** Assignment **
The data below contains pictures, which are to be skipped; the lines starting at the line with "Image resolution: width=1064" and ending at the line with "This screenshot has width=1456, height=819." are to be output exactly, both ends included.

(Stored data entries)
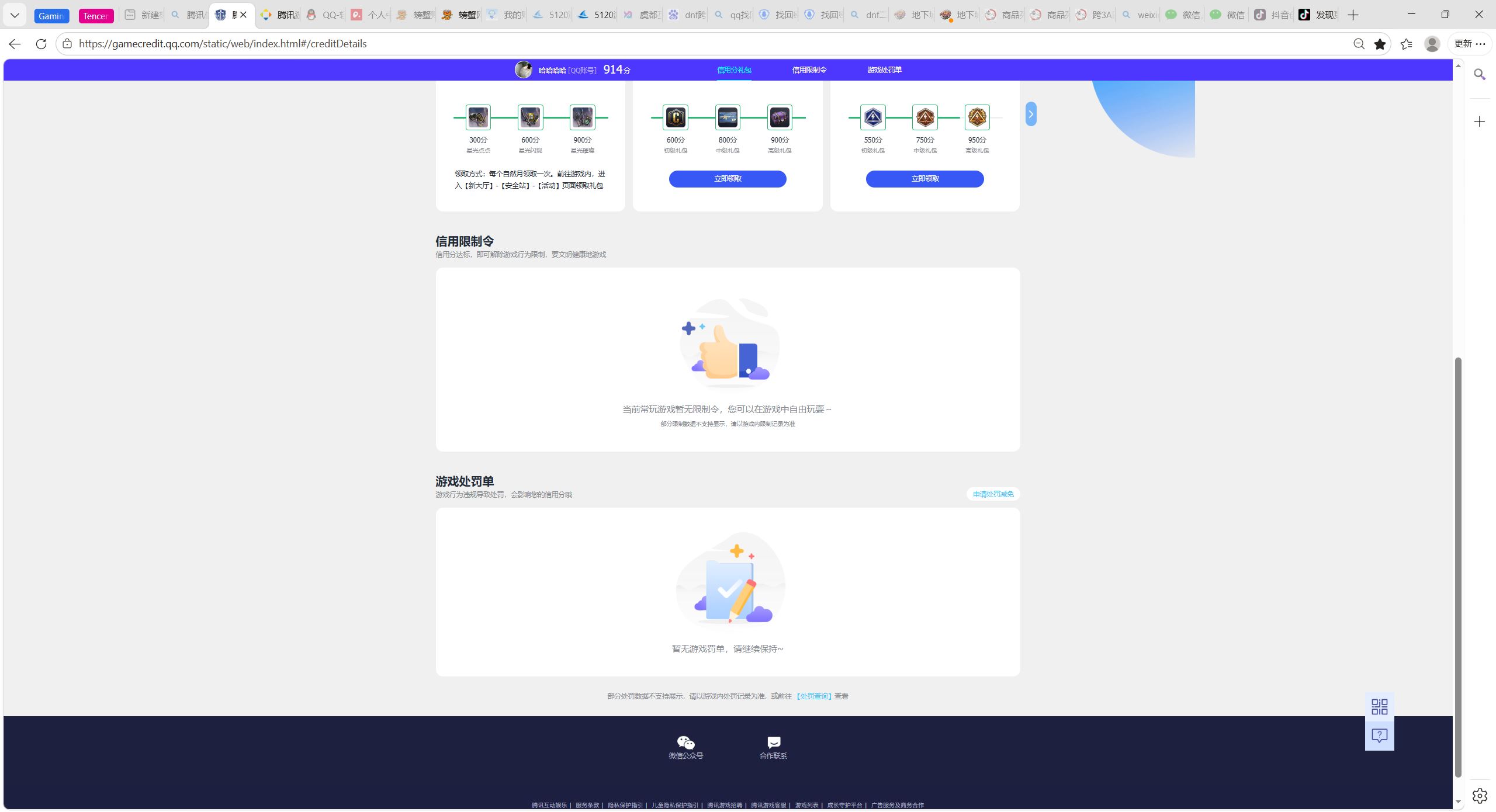This screenshot has height=812, width=1496.
Task: Click the 900分 星光璀璨 gift icon
Action: [x=582, y=117]
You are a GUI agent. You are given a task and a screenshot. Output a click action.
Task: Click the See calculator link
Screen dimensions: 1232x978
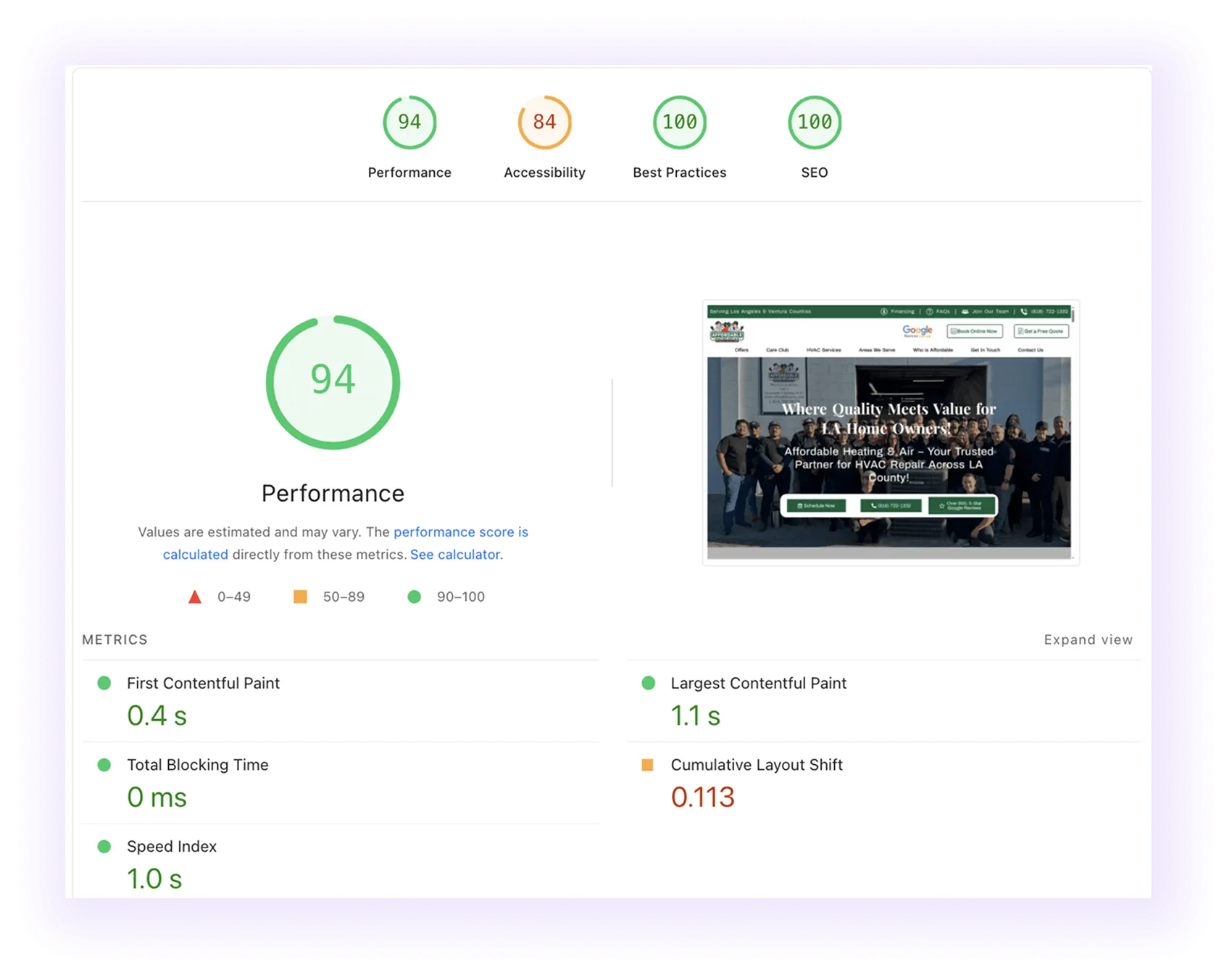point(456,555)
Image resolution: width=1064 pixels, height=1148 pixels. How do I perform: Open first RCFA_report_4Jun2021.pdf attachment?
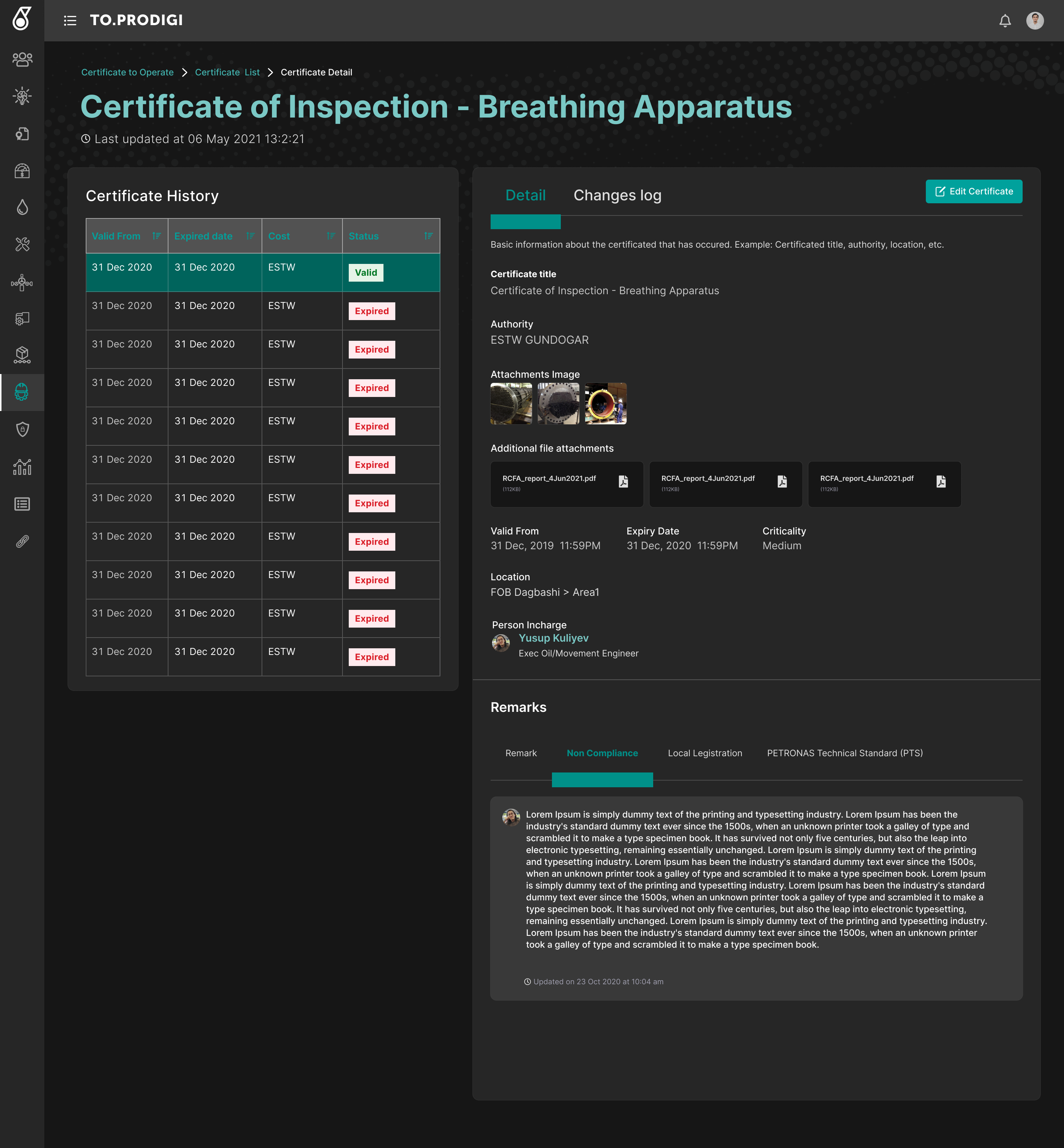point(567,484)
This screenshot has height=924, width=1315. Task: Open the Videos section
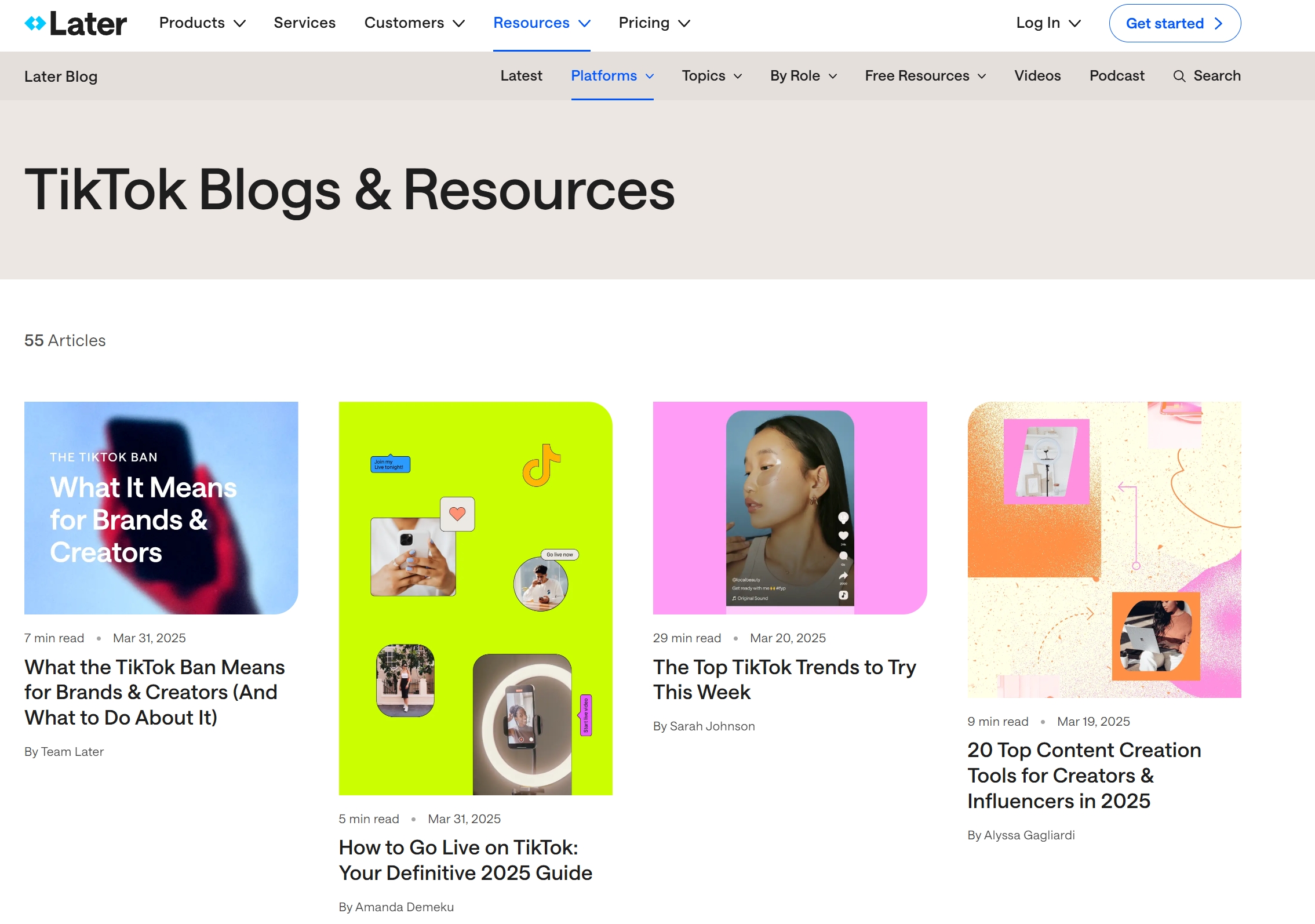1037,76
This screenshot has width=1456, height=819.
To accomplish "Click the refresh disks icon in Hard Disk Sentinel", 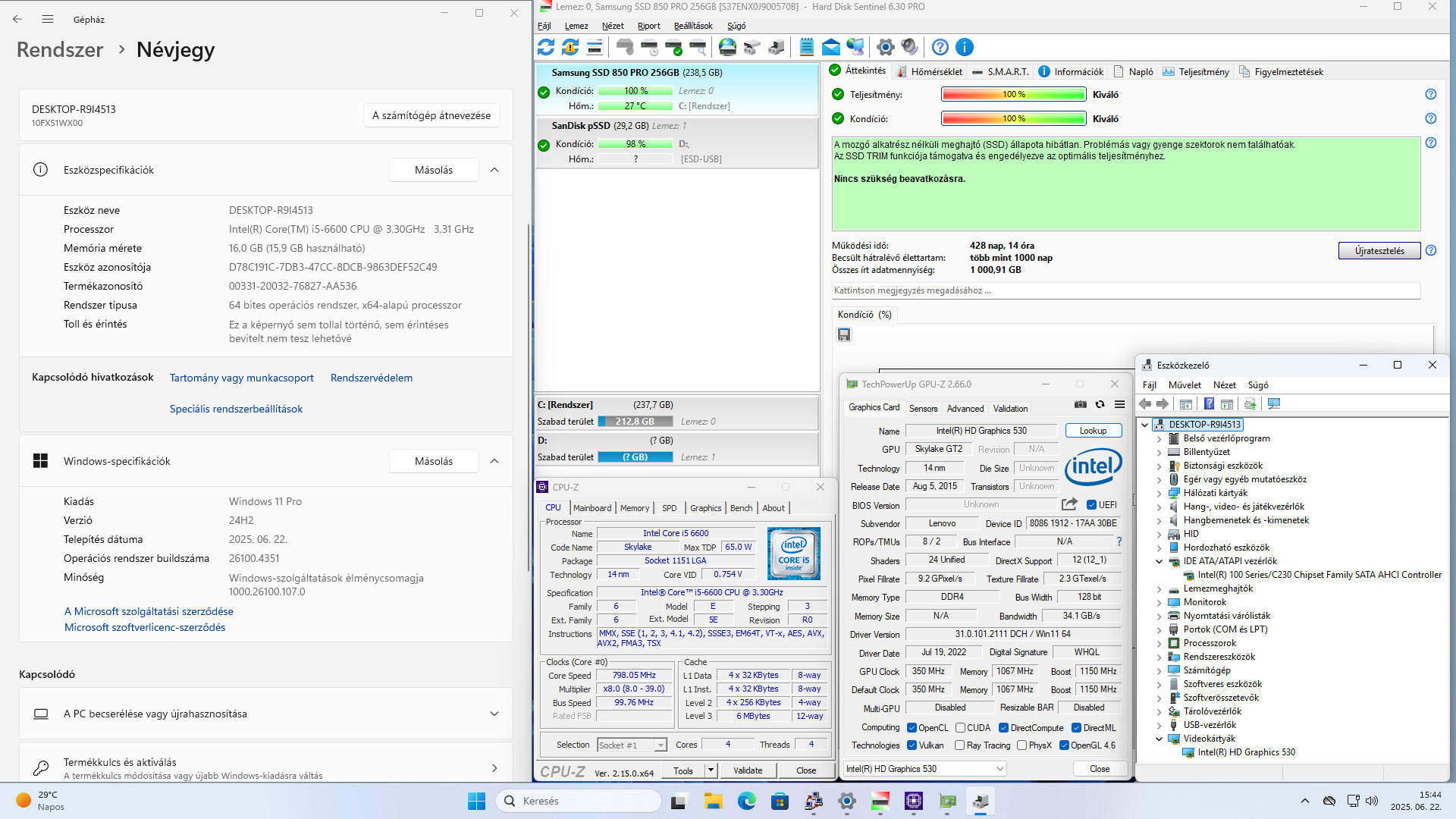I will tap(546, 47).
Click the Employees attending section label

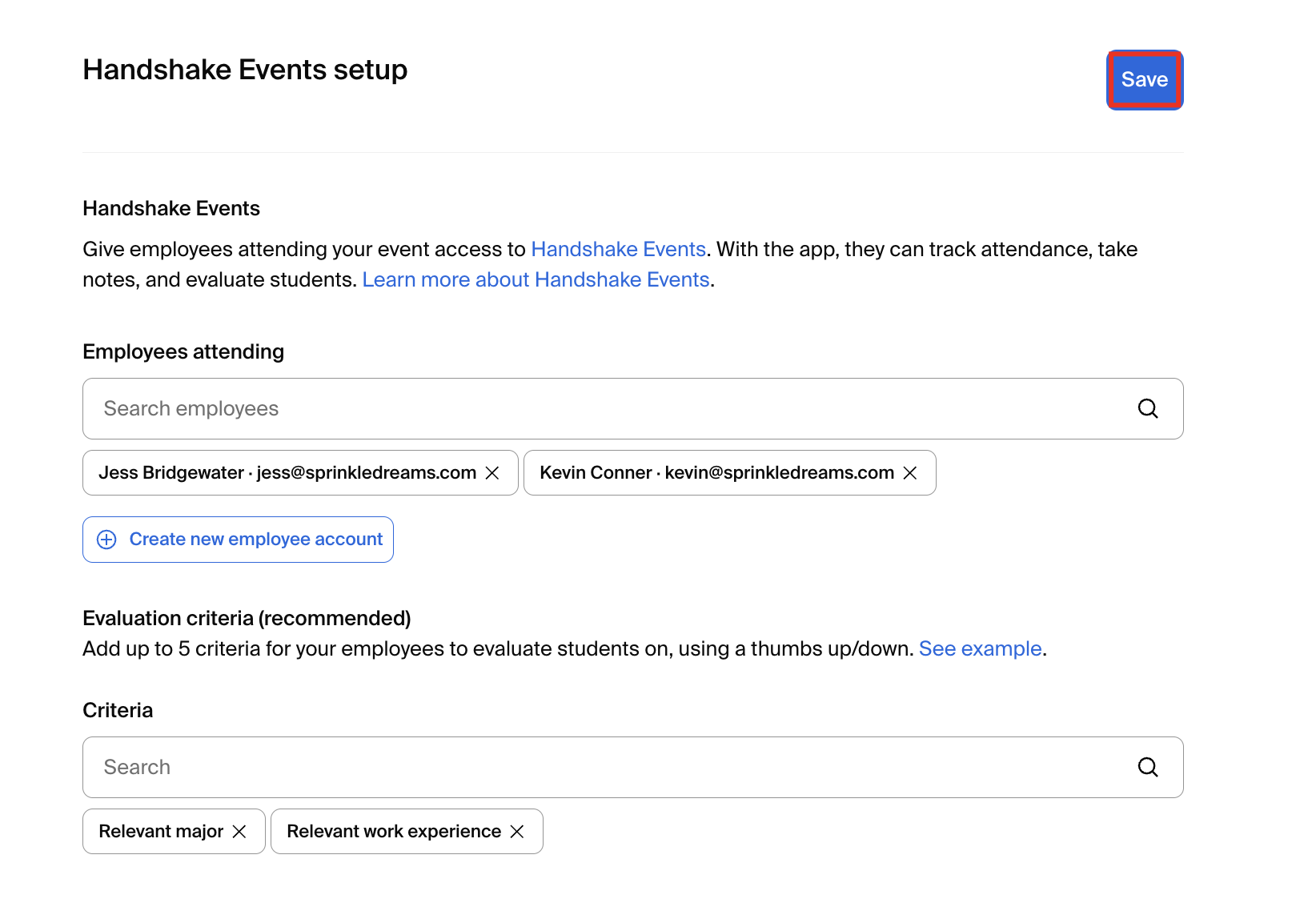(x=183, y=351)
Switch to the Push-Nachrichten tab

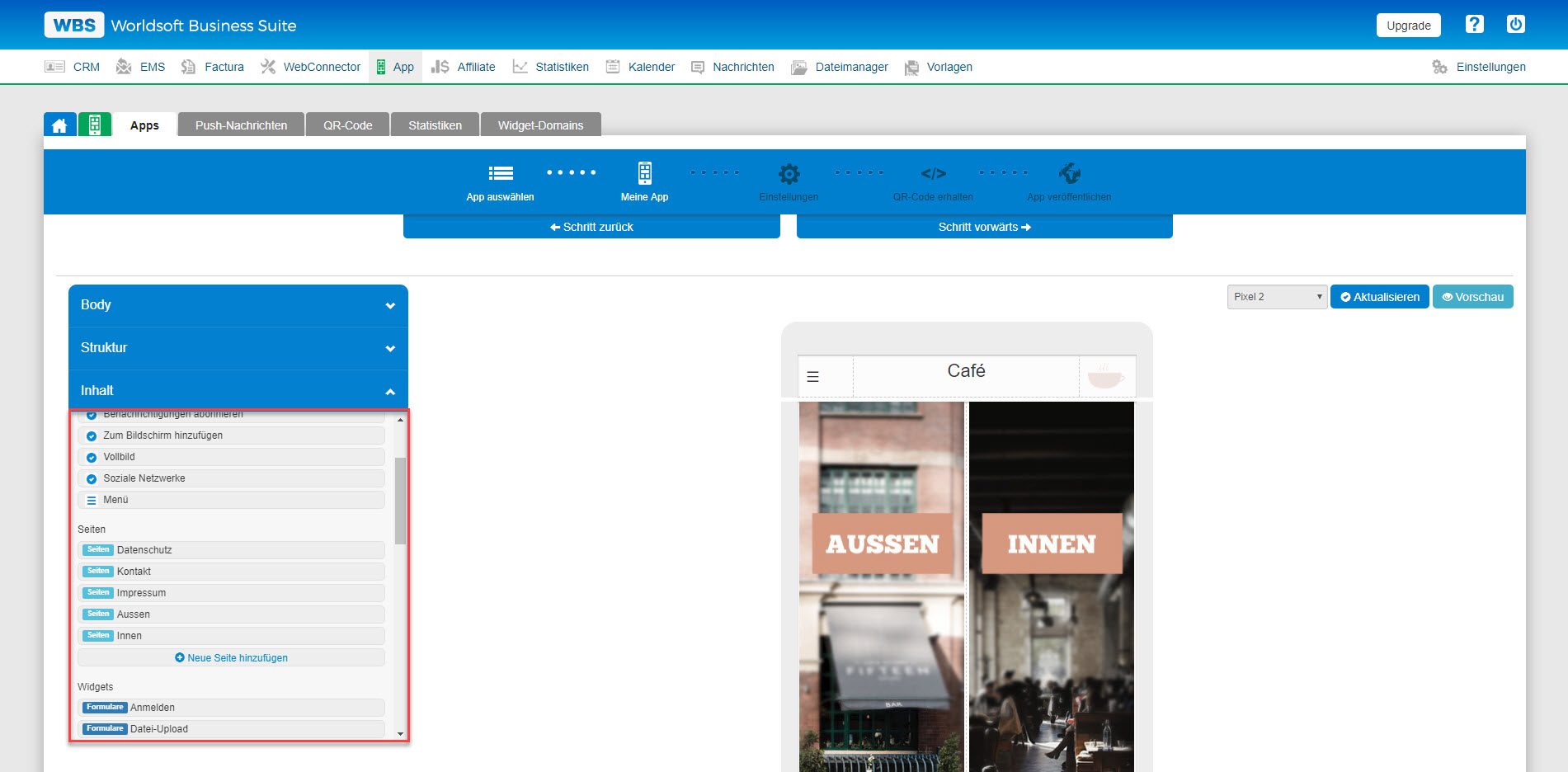coord(240,124)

** Response **
Image resolution: width=1064 pixels, height=1148 pixels. How do I perform: Open first RCFA_report_4Jun2021.pdf attachment?
point(567,484)
This screenshot has height=924, width=1315. Task: Open the Videos section
1037,76
This screenshot has width=1456, height=819.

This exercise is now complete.